Skeletal effects of estrogen and mechanical loading are structurally distinct.

Estrogen has been suggested to influence skeletal homeostasis by both increasing the sensitivity of the feedback control system for skeletal rigidity and acting directly on bone surfaces. The objective of the present study was to explore the proposed interaction between the skeletal effects of estrogen and locomotion. Thirty 3-week-old littermates of female Sprague-Dawley rats were first randomly assigned into bilateral sham (E(+)) or ovariectomy (E(-)) surgery after which, the left hindlimb each study animal was cast immobilized (L(-)) while the right limb served as locomotively loaded control (L(+)), a classic 2x2 factorial study design. After 8-week study period, femoral neck, femur midshaft and distal metaphysis were analyzed by peripheral quantitative computed tomography (pQCT), microcomputed tomography (microCT), and mechanical testing. The loading-induced effects were virtually identical in the estrogen-replete (E(+)) and estrogen-deplete (E(-)) groups (Femoral neck: +78% vs. +69% in the tCSA, +74% vs. +55% in the tBMC, -6.0% vs. -7.2% in the tBMD, and +33% vs. +58% in the F(max); Femoral midshaft: +6.9% vs. +3.9% in the cCSA, +13% vs. +13% in the tCSA, +23% vs. +16% in the cBMC, +5.2% vs. +5.1% in the cBMD, and +8.0% vs. +8.0% in the F(max), respectively.

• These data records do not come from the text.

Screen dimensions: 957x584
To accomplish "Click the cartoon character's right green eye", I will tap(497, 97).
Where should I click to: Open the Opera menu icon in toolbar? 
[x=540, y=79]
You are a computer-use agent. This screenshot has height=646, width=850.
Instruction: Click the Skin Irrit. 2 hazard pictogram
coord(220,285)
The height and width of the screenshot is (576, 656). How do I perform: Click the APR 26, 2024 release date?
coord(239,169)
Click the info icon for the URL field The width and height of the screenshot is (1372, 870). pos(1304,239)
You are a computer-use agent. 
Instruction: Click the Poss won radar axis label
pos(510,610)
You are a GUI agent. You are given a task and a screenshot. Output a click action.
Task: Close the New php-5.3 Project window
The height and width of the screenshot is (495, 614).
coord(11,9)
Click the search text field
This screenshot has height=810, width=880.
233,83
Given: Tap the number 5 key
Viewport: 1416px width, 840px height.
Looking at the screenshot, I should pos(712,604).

All comparisons, NS), challenging the alleged modulatory effect of estrogen on skeletal mechanosensitivity. Estrogen did not have an independent effect on the periosteal apposition at any of the evaluated bone regions. Instead, according to its primary reproductive function, the effects of estrogen were restricted to accrual of bone mass only, the stimulus being apparent at the endosteal surface of cortex and trabecular structure of the distal metaphysis. In conclusion, the present results indicate that that the actions of estrogen and loading on bone structure are independent and additive in nature.